Above the hum, deliberating the form and vigour of the Proteas batters, De Kock has emerged as a kingpin with the mentality and ability to carry his band of brothers over the line. He’s a team player who thrives in a cohesive environment surrounded by peers with a common purpose. He’s the loudest and most expressive in the dressing room, but shrinks and cringes when the limelight focuses on him alone.
Baseball was the Johannesburg-born left-hander’s first love, until his father convinced him to swop baseball mitts for cricket gloves. Thankfully, his natural inclination to hit through the line of the ball has carried through from the baseball diamond to the cricket oval. His enterprising approach to the game could be put down to the exuberance of youth, but De Kock, 26, has played more than 180 international matches for his country.

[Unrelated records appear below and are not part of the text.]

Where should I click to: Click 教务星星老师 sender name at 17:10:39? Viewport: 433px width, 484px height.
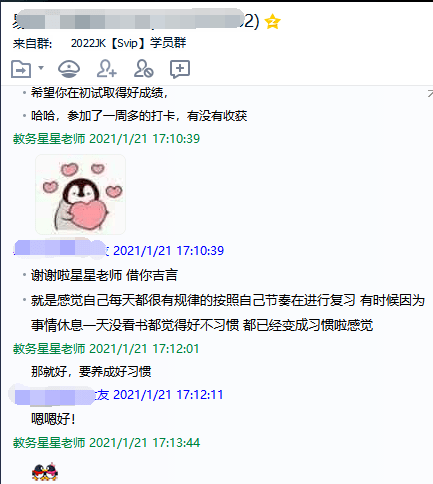[49, 139]
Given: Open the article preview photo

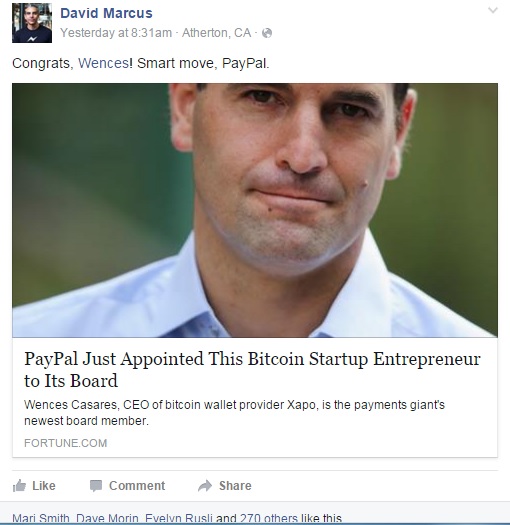Looking at the screenshot, I should pyautogui.click(x=255, y=210).
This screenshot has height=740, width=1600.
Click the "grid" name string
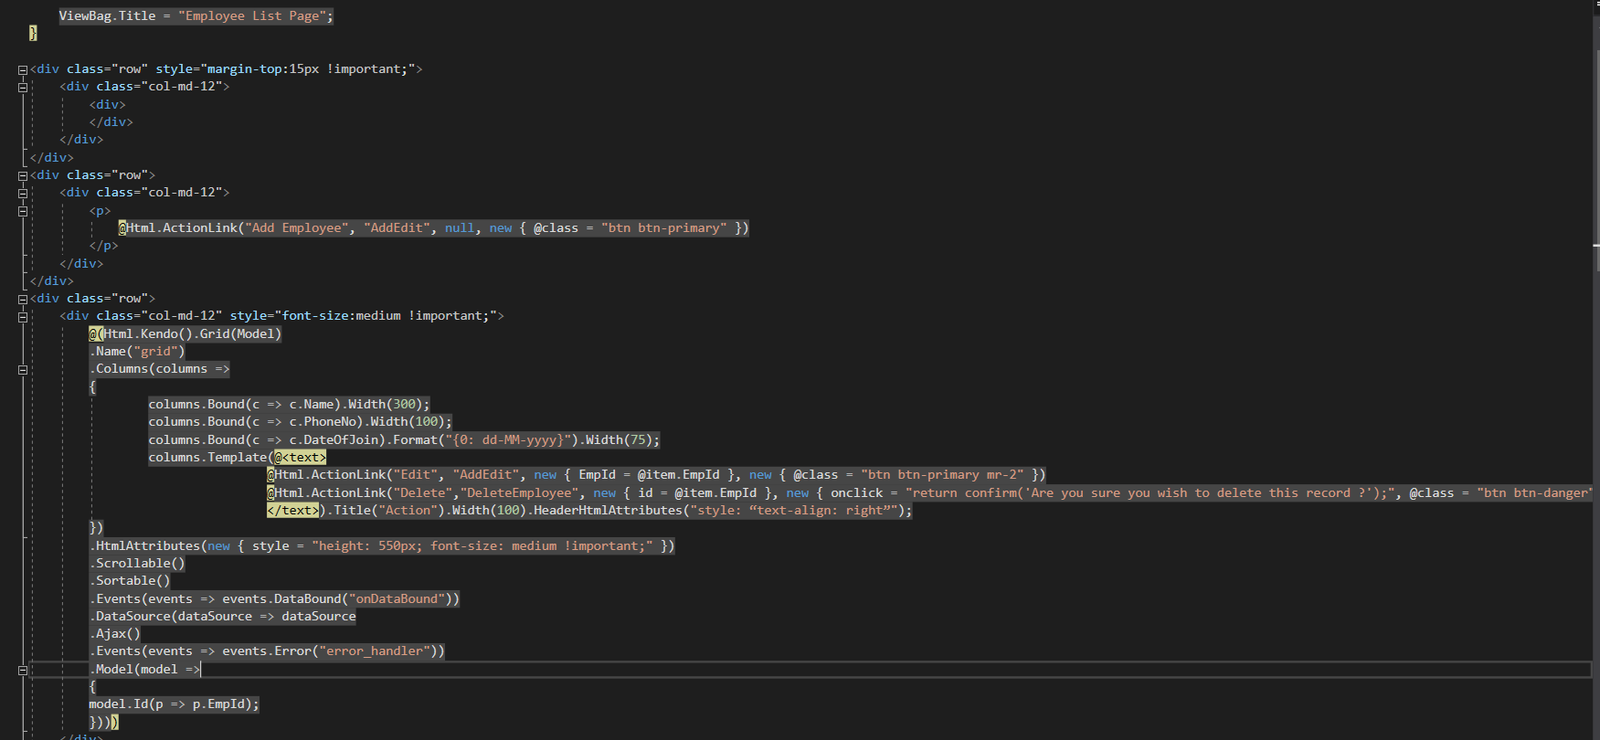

There’s a belligerence about De Kock that surfaces every now and again; sometimes it lands him in trouble. During the New Year’s Test against Pakistan at Newlands, South Africa needed just 41 runs for victory with 20 minutes of play remaining.
Captain Faf du Plessis had indicated he thought the openers could chase down that small target and spare everyone the trouble of coming back the next day. De Kock was not in the mood. He looked drained and desperate to get off the field and marched off before the umpires called stumps.
In that moment, South Africans saw De Kock’s stubborn side, bordering on defiance. It is that same attitude that serves him well in the heat of battle, where an enemy must be confronted and a challenge accepted. Being a product of the Highveld, it’s fair to say his default position is to fight back and never say no to a scrap.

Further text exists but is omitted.